Dataset content:
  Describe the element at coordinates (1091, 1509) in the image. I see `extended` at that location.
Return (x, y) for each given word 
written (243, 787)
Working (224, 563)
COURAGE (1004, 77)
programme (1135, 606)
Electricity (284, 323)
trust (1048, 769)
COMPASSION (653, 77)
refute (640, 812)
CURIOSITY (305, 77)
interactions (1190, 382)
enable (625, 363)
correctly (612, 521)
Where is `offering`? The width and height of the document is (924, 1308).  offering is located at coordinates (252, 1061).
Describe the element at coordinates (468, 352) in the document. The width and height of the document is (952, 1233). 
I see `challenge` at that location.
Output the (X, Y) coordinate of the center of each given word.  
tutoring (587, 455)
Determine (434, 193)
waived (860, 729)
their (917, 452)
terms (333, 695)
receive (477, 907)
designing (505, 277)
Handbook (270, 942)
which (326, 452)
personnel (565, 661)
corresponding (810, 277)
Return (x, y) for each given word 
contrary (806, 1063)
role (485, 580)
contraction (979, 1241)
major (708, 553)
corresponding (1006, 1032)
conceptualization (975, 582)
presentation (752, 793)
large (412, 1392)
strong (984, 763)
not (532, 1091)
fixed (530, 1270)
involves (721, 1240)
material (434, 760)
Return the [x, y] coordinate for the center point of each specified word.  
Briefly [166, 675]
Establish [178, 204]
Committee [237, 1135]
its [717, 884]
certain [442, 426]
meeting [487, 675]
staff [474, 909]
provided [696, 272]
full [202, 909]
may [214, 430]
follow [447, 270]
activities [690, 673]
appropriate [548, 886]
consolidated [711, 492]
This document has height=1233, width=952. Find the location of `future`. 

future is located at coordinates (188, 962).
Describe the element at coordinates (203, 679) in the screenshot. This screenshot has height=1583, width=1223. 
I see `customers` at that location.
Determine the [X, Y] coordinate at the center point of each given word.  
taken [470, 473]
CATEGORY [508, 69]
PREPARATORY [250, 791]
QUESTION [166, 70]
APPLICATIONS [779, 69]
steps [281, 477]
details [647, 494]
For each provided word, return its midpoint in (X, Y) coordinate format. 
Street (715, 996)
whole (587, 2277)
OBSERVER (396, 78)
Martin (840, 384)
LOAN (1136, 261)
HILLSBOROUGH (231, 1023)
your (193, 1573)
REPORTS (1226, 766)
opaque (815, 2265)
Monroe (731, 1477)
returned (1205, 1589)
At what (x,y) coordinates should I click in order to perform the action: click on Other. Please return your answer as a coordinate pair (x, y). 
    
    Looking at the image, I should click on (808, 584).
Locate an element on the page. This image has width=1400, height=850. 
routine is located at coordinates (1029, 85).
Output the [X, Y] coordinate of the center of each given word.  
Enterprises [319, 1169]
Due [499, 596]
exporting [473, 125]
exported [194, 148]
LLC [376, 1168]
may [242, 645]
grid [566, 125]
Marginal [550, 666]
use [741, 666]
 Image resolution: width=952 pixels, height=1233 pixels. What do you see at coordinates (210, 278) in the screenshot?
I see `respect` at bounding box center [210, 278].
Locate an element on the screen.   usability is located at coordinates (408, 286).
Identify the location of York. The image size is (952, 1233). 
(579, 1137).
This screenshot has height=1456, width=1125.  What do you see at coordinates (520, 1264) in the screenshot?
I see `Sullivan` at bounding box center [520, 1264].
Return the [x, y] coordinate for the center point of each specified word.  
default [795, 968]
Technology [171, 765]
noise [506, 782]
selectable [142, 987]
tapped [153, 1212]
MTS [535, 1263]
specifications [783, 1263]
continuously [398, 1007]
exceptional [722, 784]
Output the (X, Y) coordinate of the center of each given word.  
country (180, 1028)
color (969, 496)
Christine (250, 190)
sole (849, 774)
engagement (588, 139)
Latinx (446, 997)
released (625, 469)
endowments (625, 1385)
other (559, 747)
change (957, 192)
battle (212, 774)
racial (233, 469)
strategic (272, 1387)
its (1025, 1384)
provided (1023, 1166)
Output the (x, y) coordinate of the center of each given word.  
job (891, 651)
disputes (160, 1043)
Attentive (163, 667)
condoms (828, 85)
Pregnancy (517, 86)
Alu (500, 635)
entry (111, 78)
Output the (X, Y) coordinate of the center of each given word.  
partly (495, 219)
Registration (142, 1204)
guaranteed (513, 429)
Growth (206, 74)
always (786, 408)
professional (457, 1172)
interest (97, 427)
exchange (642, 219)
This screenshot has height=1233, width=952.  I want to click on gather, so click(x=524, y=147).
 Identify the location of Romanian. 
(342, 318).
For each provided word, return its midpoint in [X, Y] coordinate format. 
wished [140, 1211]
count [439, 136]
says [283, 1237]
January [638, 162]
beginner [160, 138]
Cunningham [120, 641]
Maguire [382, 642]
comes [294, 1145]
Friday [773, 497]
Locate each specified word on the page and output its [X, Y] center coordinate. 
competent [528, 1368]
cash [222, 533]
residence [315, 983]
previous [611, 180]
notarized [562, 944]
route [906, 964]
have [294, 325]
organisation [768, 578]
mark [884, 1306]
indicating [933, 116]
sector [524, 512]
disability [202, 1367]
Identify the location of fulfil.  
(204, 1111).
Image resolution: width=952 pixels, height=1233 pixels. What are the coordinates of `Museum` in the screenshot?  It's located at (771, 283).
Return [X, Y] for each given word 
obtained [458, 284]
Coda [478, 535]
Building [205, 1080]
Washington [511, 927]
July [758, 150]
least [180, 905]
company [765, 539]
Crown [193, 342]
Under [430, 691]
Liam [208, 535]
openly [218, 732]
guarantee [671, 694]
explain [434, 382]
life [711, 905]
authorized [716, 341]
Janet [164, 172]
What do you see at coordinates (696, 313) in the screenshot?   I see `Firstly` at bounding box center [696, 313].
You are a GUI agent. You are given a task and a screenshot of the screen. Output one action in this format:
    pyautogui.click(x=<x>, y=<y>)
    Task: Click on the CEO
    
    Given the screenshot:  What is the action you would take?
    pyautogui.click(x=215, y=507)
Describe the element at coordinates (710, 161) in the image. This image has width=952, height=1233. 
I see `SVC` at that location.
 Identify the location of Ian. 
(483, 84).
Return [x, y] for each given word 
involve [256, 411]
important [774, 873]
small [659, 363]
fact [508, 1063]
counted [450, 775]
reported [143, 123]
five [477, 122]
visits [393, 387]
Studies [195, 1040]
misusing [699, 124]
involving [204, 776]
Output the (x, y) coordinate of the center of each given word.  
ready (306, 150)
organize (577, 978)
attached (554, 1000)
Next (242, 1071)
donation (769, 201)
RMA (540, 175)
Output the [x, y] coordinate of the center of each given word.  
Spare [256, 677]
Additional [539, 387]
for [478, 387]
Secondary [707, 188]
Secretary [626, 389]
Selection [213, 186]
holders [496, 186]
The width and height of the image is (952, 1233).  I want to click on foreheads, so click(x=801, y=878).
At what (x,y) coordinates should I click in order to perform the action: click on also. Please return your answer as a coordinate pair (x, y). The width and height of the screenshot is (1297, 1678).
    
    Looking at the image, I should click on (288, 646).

Request:
Rewrite all of the rows above as a Markdown table with two columns, "Number" and "Text". Put each line's number under "Number" and the line itself under "Text", and leave out blank lines.

Solution:
| Number | Text |
|---|---|
| 1 |   Describe the element at coordinates (1091, 1509) in the image. I see `extended` at that location. |
| 2 | Return (x, y) for each given word  |
| 3 | written (243, 787) |
| 4 | Working (224, 563) |
| 5 | COURAGE (1004, 77) |
| 6 | programme (1135, 606) |
| 7 | Electricity (284, 323) |
| 8 | trust (1048, 769) |
| 9 | COMPASSION (653, 77) |
| 10 | refute (640, 812) |
| 11 | CURIOSITY (305, 77) |
| 12 | interactions (1190, 382) |
| 13 | enable (625, 363) |
| 14 | correctly (612, 521) |
| 15 | Where is `offering`? The width and height of the document is (924, 1308).  offering is located at coordinates (252, 1061). |
| 16 | Describe the element at coordinates (468, 352) in the document. The width and height of the document is (952, 1233).  |
| 17 | I see `challenge` at that location. |
| 18 | Output the (X, Y) coordinate of the center of each given word.   |
| 19 | tutoring (587, 455) |
| 20 | Determine (434, 193) |
| 21 | waived (860, 729) |
| 22 | their (917, 452) |
| 23 | terms (333, 695) |
| 24 | receive (477, 907) |
| 25 | designing (505, 277) |
| 26 | Handbook (270, 942) |
| 27 | which (326, 452) |
| 28 | personnel (565, 661) |
| 29 | corresponding (810, 277) |
| 30 | Return (x, y) for each given word  |
| 31 | contrary (806, 1063) |
| 32 | role (485, 580) |
| 33 | contraction (979, 1241) |
| 34 | major (708, 553) |
| 35 | corresponding (1006, 1032) |
| 36 | conceptualization (975, 582) |
| 37 | presentation (752, 793) |
| 38 | large (412, 1392) |
| 39 | strong (984, 763) |
| 40 | not (532, 1091) |
| 41 | fixed (530, 1270) |
| 42 | involves (721, 1240) |
| 43 | material (434, 760) |
| 44 | Return the [x, y] coordinate for the center point of each specified word.   |
| 45 | Briefly [166, 675] |
| 46 | Establish [178, 204] |
| 47 | Committee [237, 1135] |
| 48 | its [717, 884] |
| 49 | certain [442, 426] |
| 50 | meeting [487, 675] |
| 51 | staff [474, 909] |
| 52 | provided [696, 272] |
| 53 | full [202, 909] |
| 54 | may [214, 430] |
| 55 | follow [447, 270] |
| 56 | activities [690, 673] |
| 57 | appropriate [548, 886] |
| 58 | consolidated [711, 492] |
| 59 | This document has height=1233, width=952. Find the location of `future`.  |
| 60 | future is located at coordinates (188, 962). |
| 61 | Describe the element at coordinates (203, 679) in the screenshot. This screenshot has height=1583, width=1223.  |
| 62 | I see `customers` at that location. |
| 63 | Determine the [X, Y] coordinate at the center point of each given word.   |
| 64 | taken [470, 473] |
| 65 | CATEGORY [508, 69] |
| 66 | PREPARATORY [250, 791] |
| 67 | QUESTION [166, 70] |
| 68 | APPLICATIONS [779, 69] |
| 69 | steps [281, 477] |
| 70 | details [647, 494] |
| 71 | For each provided word, return its midpoint in (X, Y) coordinate format.  |
| 72 | Street (715, 996) |
| 73 | whole (587, 2277) |
| 74 | OBSERVER (396, 78) |
| 75 | Martin (840, 384) |
| 76 | LOAN (1136, 261) |
| 77 | HILLSBOROUGH (231, 1023) |
| 78 | your (193, 1573) |
| 79 | REPORTS (1226, 766) |
| 80 | opaque (815, 2265) |
| 81 | Monroe (731, 1477) |
| 82 | returned (1205, 1589) |
| 83 | At what (x,y) coordinates should I click in order to perform the action: click on Other. Please return your answer as a coordinate pair (x, y).  |
| 84 |     Looking at the image, I should click on (808, 584). |
| 85 | Locate an element on the page. This image has width=1400, height=850.  |
| 86 | routine is located at coordinates (1029, 85). |
| 87 | Output the [X, Y] coordinate of the center of each given word.   |
| 88 | Enterprises [319, 1169] |
| 89 | Due [499, 596] |
| 90 | exporting [473, 125] |
| 91 | exported [194, 148] |
| 92 | LLC [376, 1168] |
| 93 | may [242, 645] |
| 94 | grid [566, 125] |
| 95 | Marginal [550, 666] |
| 96 | use [741, 666] |
| 97 |  Image resolution: width=952 pixels, height=1233 pixels. What do you see at coordinates (210, 278) in the screenshot? |
| 98 | I see `respect` at bounding box center [210, 278]. |
| 99 | Locate an element on the screen.   usability is located at coordinates (408, 286). |
| 100 | Identify the location of York. The image size is (952, 1233).  |
| 101 | (579, 1137). |
| 102 | This screenshot has height=1456, width=1125.  What do you see at coordinates (520, 1264) in the screenshot? |
| 103 | I see `Sullivan` at bounding box center [520, 1264]. |
| 104 | Return the [x, y] coordinate for the center point of each specified word.   |
| 105 | default [795, 968] |
| 106 | Technology [171, 765] |
| 107 | noise [506, 782] |
| 108 | selectable [142, 987] |
| 109 | tapped [153, 1212] |
| 110 | MTS [535, 1263] |
| 111 | specifications [783, 1263] |
| 112 | continuously [398, 1007] |
| 113 | exceptional [722, 784] |
| 114 | Output the (X, Y) coordinate of the center of each given word.   |
| 115 | country (180, 1028) |
| 116 | color (969, 496) |
| 117 | Christine (250, 190) |
| 118 | sole (849, 774) |
| 119 | engagement (588, 139) |
| 120 | Latinx (446, 997) |
| 121 | released (625, 469) |
| 122 | endowments (625, 1385) |
| 123 | other (559, 747) |
| 124 | change (957, 192) |
| 125 | battle (212, 774) |
| 126 | racial (233, 469) |
| 127 | strategic (272, 1387) |
| 128 | its (1025, 1384) |
| 129 | provided (1023, 1166) |
| 130 | Output the (x, y) coordinate of the center of each given word.   |
| 131 | job (891, 651) |
| 132 | disputes (160, 1043) |
| 133 | Attentive (163, 667) |
| 134 | condoms (828, 85) |
| 135 | Pregnancy (517, 86) |
| 136 | Alu (500, 635) |
| 137 | entry (111, 78) |
| 138 | Output the (X, Y) coordinate of the center of each given word.   |
| 139 | partly (495, 219) |
| 140 | Registration (142, 1204) |
| 141 | guaranteed (513, 429) |
| 142 | Growth (206, 74) |
| 143 | always (786, 408) |
| 144 | professional (457, 1172) |
| 145 | interest (97, 427) |
| 146 | exchange (642, 219) |
| 147 | This screenshot has height=1233, width=952.  I want to click on gather, so click(x=524, y=147). |
| 148 |  Identify the location of Romanian.  |
| 149 | (342, 318). |
| 150 | For each provided word, return its midpoint in [X, Y] coordinate format.  |
| 151 | wished [140, 1211] |
| 152 | count [439, 136] |
| 153 | says [283, 1237] |
| 154 | January [638, 162] |
| 155 | beginner [160, 138] |
| 156 | Cunningham [120, 641] |
| 157 | Maguire [382, 642] |
| 158 | comes [294, 1145] |
| 159 | Friday [773, 497] |
| 160 | Locate each specified word on the page and output its [X, Y] center coordinate.  |
| 161 | competent [528, 1368] |
| 162 | cash [222, 533] |
| 163 | residence [315, 983] |
| 164 | previous [611, 180] |
| 165 | notarized [562, 944] |
| 166 | route [906, 964] |
| 167 | have [294, 325] |
| 168 | organisation [768, 578] |
| 169 | mark [884, 1306] |
| 170 | indicating [933, 116] |
| 171 | sector [524, 512] |
| 172 | disability [202, 1367] |
| 173 | Identify the location of fulfil.   |
| 174 | (204, 1111). |
| 175 | Image resolution: width=952 pixels, height=1233 pixels. What are the coordinates of `Museum` in the screenshot?  It's located at (771, 283). |
| 176 | Return [X, Y] for each given word  |
| 177 | obtained [458, 284] |
| 178 | Coda [478, 535] |
| 179 | Building [205, 1080] |
| 180 | Washington [511, 927] |
| 181 | July [758, 150] |
| 182 | least [180, 905] |
| 183 | company [765, 539] |
| 184 | Crown [193, 342] |
| 185 | Under [430, 691] |
| 186 | Liam [208, 535] |
| 187 | openly [218, 732] |
| 188 | guarantee [671, 694] |
| 189 | explain [434, 382] |
| 190 | life [711, 905] |
| 191 | authorized [716, 341] |
| 192 | Janet [164, 172] |
| 193 | What do you see at coordinates (696, 313) in the screenshot?   I see `Firstly` at bounding box center [696, 313]. |
| 194 | You are a GUI agent. You are given a task and a screenshot of the screen. Output one action in this format: |
| 195 |     pyautogui.click(x=<x>, y=<y>) |
| 196 |     Task: Click on the CEO |
| 197 |     Given the screenshot:  What is the action you would take? |
| 198 |     pyautogui.click(x=215, y=507) |
| 199 | Describe the element at coordinates (710, 161) in the image. This image has width=952, height=1233.  |
| 200 | I see `SVC` at that location. |
| 201 |  Identify the location of Ian.  |
| 202 | (483, 84). |
| 203 | Return [x, y] for each given word  |
| 204 | involve [256, 411] |
| 205 | important [774, 873] |
| 206 | small [659, 363] |
| 207 | fact [508, 1063] |
| 208 | counted [450, 775] |
| 209 | reported [143, 123] |
| 210 | five [477, 122] |
| 211 | visits [393, 387] |
| 212 | Studies [195, 1040] |
| 213 | misusing [699, 124] |
| 214 | involving [204, 776] |
| 215 | Output the (x, y) coordinate of the center of each given word.   |
| 216 | ready (306, 150) |
| 217 | organize (577, 978) |
| 218 | attached (554, 1000) |
| 219 | Next (242, 1071) |
| 220 | donation (769, 201) |
| 221 | RMA (540, 175) |
| 222 | Output the [x, y] coordinate of the center of each given word.   |
| 223 | Spare [256, 677] |
| 224 | Additional [539, 387] |
| 225 | for [478, 387] |
| 226 | Secondary [707, 188] |
| 227 | Secretary [626, 389] |
| 228 | Selection [213, 186] |
| 229 | holders [496, 186] |
| 230 | The width and height of the image is (952, 1233).  I want to click on foreheads, so click(x=801, y=878). |
| 231 | At what (x,y) coordinates should I click in order to perform the action: click on also. Please return your answer as a coordinate pair (x, y). The width and height of the screenshot is (1297, 1678). |
| 232 |     Looking at the image, I should click on (288, 646). |